Growth in Charlotte poses challenge for charities to engage donors.
By Todd Cohen
CHARLOTTE, N.C. [03.15.04] — The Arts & Science Council, United Way of Central Carolinas and Foundation for the Carolinas all raise more money than most of their counterparts throughout the U.S.
That fundraising success is rooted in a corporate culture created by a handful of corporate executives who, as they climbed the ranks at their firms and built them into national giants, involved themselves, their employees and their institutions in Charlotte’s civic life.
Now, as they move beyond the foundations laid by Hugh McColl, Ed Crutchfield and the late Bill Lee, respectively, Bank of America, Wachovia and Duke Energy represent a philanthropic legacy and challenge, charity executives and fundraisers say.
“Charlotte’s greatest strength is perhaps its greatest vulnerability,” says Lauren Batten, president of philanthropic consulting firm Vandever Batten. “It has become more of a challenge for nonprofits to maintain the focus or attention of the corporate leaders.”
The city’s biggest companies and their executives still donate money and time to local charities, but those contributions are more focused and selective than in the past, charity experts say.
And because those firms now also operate in many other communities, and hire local executives and managers from other towns, local charities face the big job of involving newcomers in their work.
“The global company that’s been born in these companies is going to, by necessity, mean less civic time,” says Michael Marsicano, CEO and president of Foundation for the Carolinas. “The challenge, the question of our time, is how to engage.”
And the rules of engagement have changed.

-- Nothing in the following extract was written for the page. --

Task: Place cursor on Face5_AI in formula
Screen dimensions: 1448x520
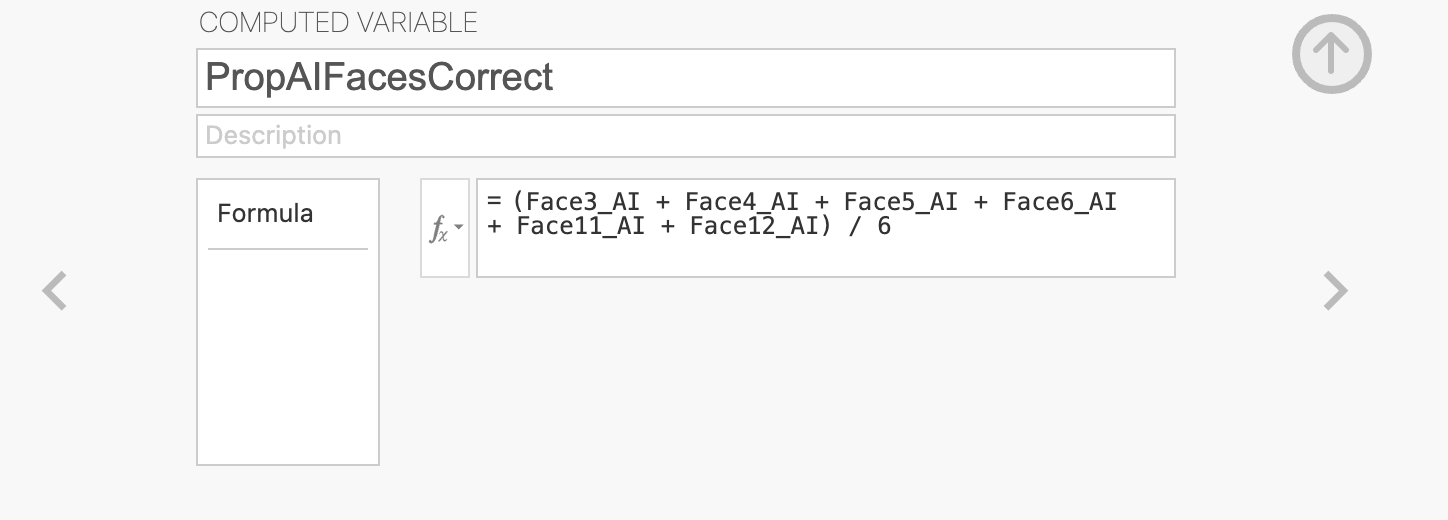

“When I was at NCNB in the early 80s, it was outright explicitly said, that’s what your responsibility was, to give to the community,” says Karen Geiger, associate dean for the McColl Graduate School of Business at Queens University and former director of work family programs at Bank of America, formerly NCNB.
Philanthropy at the city’s financial institutions, in turn, was rooted in the city’s Presbyterian Scottish tradition of “everyone who is part of the community needing to create the community,” she says. “Banks thrive when the community thrives.”
Bill McKoy, retired director of the Urban Institute at UNC-Charlotte, says giving and volunteering in the region are closely tied to faith-based activities.
A national survey three years ago found that giving, volunteering and faith-based activities in Charlotte were stronger than in all but a tiny handful of U.S. communities.
“There is more cohesion here than you find in other communities, and therefore money is raised, because of the business leaders and the fact that they agree on these things,” he says. “Even though there is competition in terms of business, there tends only to be good competition in terms of participating in community events.”
The small group of corporate chiefs who spearheaded corporate giving has given way to new leaders, posing challenges for charities to diversify their funding base, experts say.
And while corporate philanthropy in Charlotte still is strong, and some retired executives are starting to make even bigger individual gifts than in the past, “one of the things nonprofits have to do is develop relationships with other corporations in the region, not just the banks,” says Anne Udall, executive director of the Lee Institute.
Another challenge is to “make the case for what they do well,” she says, and even “look at combining services with other nonprofits, honing in on their missions so that we don’t have nonprofits all doing the same thing.”
Harriet Sanford, president and CEO of the Arts & Science Council, says that although new corporate leaders and managers do “not always have the same connection to the community” as did their predecessors, that older generation “groomed and cultivated a management base that was equally engaged.”
Still, while some of those younger managers sustain that philanthropic tradition, the challenge is to “convert” leaders who are new to the community, she says.
“We have to understand we have a responsibility relative to educating people,” she says, “both about how things work and the role that our nonprofit institutions play, and the role they would play as our partner in that, because we can’t do it alone.”
Dependence on the trio of big corporate donors creates a “huge risk,” says Gloria Pace King, president of United Way of Central Carolinas. “If something happened to any one of the three of them, we would be seriously impacted.”
Philip Blumenthal, president and director of the Blumenthal Foundation, says the big challenge for charities is to develop an “ethic” of individual giving.
“If you don’t find ways to engage people, they’re not going to give,” he says. “You have to find ways to personally engage them so they feel they’ve got a personal stake.”